Examining my other friends, I find that same core of shared prejudice beneath surface diversity; my friendships were forged while griping about the boss or comparing hangovers. The human race evolved in small, intensely inter-related communities. We are tribal animals. Agreement on something, anything, gives us a sense of belonging. I belong to the tribe who wanted to Twist and Shout. I belong to the tribe who worked for a boss with his head up his ass. I belong to the tribe who discovered bourbon shooters produced the most awesome hangovers. 

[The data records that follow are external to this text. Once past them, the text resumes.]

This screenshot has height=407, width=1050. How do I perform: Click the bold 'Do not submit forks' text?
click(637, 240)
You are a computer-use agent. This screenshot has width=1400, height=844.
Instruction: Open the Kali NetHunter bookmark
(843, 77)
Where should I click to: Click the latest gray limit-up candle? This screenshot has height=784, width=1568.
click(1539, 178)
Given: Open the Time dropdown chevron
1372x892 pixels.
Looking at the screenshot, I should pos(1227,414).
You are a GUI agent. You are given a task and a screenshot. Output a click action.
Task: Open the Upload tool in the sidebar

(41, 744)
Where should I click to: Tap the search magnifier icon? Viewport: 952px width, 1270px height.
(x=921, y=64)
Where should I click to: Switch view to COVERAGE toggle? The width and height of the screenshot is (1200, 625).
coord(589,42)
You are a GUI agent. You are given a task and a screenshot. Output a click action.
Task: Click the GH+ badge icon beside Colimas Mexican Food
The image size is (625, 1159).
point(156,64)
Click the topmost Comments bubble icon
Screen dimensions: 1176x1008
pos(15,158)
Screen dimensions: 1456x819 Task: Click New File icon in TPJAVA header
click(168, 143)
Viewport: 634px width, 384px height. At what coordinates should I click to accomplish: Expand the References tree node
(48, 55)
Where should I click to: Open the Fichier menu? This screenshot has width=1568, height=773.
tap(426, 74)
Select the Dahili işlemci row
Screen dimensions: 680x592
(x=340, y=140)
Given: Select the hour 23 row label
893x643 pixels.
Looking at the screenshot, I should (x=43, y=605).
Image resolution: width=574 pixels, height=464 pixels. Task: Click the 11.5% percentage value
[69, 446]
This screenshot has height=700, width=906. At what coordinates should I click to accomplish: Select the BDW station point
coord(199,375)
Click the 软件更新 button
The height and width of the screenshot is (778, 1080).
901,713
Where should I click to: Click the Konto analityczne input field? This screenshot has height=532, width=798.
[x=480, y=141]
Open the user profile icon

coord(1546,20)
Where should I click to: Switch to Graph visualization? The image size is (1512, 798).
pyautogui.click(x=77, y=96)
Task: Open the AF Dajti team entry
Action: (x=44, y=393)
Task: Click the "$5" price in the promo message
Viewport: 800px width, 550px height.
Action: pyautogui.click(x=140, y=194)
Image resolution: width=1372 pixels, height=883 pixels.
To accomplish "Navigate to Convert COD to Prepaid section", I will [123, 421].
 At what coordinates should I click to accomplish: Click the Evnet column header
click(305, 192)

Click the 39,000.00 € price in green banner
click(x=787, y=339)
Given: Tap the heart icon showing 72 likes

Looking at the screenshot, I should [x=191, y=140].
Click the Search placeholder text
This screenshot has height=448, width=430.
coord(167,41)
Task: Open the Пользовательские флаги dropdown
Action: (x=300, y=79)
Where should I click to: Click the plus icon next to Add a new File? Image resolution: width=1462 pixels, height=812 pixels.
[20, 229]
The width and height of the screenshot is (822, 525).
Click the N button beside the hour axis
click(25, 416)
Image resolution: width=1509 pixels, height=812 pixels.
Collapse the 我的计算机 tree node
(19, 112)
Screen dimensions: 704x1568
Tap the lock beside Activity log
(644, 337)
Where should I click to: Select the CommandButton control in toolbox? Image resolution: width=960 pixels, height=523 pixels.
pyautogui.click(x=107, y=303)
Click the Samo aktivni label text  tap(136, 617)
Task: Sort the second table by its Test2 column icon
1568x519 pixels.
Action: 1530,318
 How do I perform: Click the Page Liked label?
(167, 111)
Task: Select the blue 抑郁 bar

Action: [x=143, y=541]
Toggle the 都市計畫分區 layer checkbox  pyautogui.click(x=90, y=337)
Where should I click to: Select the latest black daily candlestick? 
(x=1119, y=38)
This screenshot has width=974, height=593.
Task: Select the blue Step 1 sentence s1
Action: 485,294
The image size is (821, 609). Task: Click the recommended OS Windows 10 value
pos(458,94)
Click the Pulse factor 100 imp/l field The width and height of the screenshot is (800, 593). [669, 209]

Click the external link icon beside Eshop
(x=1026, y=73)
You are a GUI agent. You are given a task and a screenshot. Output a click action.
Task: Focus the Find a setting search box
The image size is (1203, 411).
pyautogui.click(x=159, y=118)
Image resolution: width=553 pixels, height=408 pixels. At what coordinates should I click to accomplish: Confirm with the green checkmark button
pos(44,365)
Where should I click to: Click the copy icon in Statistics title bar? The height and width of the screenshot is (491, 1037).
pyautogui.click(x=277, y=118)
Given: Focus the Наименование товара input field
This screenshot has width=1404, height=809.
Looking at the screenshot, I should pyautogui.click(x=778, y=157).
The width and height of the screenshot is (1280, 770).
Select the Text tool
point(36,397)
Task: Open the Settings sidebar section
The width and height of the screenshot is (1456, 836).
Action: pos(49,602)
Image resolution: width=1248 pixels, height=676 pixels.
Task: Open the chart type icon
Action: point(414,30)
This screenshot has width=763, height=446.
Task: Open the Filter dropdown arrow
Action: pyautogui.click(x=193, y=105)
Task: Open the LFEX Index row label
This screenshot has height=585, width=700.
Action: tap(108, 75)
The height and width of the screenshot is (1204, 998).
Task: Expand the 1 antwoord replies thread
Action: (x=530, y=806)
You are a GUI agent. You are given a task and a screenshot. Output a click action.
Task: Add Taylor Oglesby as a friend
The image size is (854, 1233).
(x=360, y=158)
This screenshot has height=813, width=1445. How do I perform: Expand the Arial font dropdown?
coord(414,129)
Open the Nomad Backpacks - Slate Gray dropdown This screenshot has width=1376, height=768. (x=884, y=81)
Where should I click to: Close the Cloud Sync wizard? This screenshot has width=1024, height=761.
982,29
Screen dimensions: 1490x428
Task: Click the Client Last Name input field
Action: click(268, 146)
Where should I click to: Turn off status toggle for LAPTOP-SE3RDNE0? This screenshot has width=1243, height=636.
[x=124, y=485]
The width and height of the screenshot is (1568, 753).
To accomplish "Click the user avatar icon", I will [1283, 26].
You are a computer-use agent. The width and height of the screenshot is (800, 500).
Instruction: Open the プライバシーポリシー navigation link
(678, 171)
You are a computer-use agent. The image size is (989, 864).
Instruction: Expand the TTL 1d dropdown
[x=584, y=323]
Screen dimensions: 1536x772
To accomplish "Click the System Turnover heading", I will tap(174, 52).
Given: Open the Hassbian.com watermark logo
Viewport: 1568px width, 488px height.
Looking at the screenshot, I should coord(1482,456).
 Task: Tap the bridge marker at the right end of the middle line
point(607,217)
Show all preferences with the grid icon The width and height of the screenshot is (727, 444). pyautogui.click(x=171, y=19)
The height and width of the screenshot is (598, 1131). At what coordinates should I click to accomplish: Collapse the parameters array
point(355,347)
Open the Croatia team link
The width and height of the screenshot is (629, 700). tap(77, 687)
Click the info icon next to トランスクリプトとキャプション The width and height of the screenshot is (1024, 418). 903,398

In the modern world, expressing unpopular opinions is increasingly… well, unpopular. The closer we crowd together, the less willing we are to challenge ourselves and those around us with potentially divisive remarks. Which is why I kept my mouth shut last night when the conversation rolled around to the nuclear disaster in Japan, because I disagreed with the seemingly safe majority opinion that it’s a tragedy. I don’t think it’s a tragedy at all. I think it’s the logical outcome of building a nuclear power plant in an area prone to earthquakes; the price humanity chooses to pay for our electron addiction. Of course I’m not the part of humanity paying it, at least not yet.  I’m pretty sure the guys working cleanup at Fukushima, catching 4.9 microsievert an hour in an industry where acceptable exposure is 5000 a year, disagree with me.
That’s the other thing about opinions. They are almost always self-serving and motivated by personal bias. Which makes perfect sense. We all want the same thing: to live safe, comfy lives. Opinions are just differing takes on how to achieve this goal. In the above example, I find it comforting to believe we can learn from our mistakes before my neighbors start popping out two headed babies, which would seriously deplete the niceness of my life. (Note, this hasn’t stopped me slaughtering countless, innocent electrons generated by a nuclear reactor to fill your screen with this drivel.)
The irony here is that our ancient desire to bond over the tribal campfire seeking safety from the wolves prowling out there in the dangerous darkness is what prevents us from working together sensibly to build a sane, peaceful world where all of us could truly live safe, comfortable lives.
In my opinion, it’s time for the human race to grow up. You may think that’s hogwash. Fantastic! Now we both belong to the tribe of people who disagree.